WHAT THIS TASK INVOLVES:
Would you reproduce exactly the lines below from the one holding "135122 (68, 2325)" through the one holding "135091 (207, 2143)", inclusive, and no others?

Records from a data source:
-------------------------

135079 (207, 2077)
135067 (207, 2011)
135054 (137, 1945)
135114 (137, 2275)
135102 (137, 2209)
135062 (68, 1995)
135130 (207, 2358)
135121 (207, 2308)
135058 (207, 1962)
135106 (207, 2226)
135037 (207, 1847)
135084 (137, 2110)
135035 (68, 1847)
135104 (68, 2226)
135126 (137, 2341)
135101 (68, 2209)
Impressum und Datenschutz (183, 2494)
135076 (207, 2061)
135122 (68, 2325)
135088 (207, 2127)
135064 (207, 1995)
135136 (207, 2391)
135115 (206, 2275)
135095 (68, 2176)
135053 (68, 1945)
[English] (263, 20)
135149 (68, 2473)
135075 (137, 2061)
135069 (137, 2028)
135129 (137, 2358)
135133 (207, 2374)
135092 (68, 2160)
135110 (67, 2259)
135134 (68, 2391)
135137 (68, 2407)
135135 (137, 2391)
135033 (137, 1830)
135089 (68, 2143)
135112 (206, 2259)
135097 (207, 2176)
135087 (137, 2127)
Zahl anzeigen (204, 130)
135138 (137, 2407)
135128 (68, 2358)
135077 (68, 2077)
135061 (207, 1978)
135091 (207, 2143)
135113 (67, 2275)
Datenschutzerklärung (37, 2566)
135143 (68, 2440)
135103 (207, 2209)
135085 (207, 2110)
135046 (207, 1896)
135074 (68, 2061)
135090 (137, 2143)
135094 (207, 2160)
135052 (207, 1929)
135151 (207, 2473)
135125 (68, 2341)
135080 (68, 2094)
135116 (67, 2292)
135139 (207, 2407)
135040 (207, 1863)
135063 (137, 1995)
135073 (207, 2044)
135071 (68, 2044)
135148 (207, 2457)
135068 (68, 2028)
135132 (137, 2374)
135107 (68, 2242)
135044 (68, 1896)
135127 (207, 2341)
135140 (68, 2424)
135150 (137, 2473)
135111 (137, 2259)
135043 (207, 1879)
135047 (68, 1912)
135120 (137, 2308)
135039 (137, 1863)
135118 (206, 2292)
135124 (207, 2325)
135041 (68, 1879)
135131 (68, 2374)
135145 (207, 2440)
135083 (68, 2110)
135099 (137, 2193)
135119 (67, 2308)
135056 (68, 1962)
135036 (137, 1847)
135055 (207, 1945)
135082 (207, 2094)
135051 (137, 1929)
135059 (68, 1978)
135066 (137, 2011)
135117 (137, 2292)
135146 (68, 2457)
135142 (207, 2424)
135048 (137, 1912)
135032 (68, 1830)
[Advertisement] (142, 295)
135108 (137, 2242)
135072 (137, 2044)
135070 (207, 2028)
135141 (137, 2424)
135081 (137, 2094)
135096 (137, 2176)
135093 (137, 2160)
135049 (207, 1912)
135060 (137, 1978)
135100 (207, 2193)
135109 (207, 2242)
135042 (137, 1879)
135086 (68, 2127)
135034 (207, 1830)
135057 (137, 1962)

-------------------------

REPLY TO THE TASK:
135122 (68, 2325)
135088 (207, 2127)
135064 (207, 1995)
135136 (207, 2391)
135115 (206, 2275)
135095 (68, 2176)
135053 (68, 1945)
[English] (263, 20)
135149 (68, 2473)
135075 (137, 2061)
135069 (137, 2028)
135129 (137, 2358)
135133 (207, 2374)
135092 (68, 2160)
135110 (67, 2259)
135134 (68, 2391)
135137 (68, 2407)
135135 (137, 2391)
135033 (137, 1830)
135089 (68, 2143)
135112 (206, 2259)
135097 (207, 2176)
135087 (137, 2127)
Zahl anzeigen (204, 130)
135138 (137, 2407)
135128 (68, 2358)
135077 (68, 2077)
135061 (207, 1978)
135091 (207, 2143)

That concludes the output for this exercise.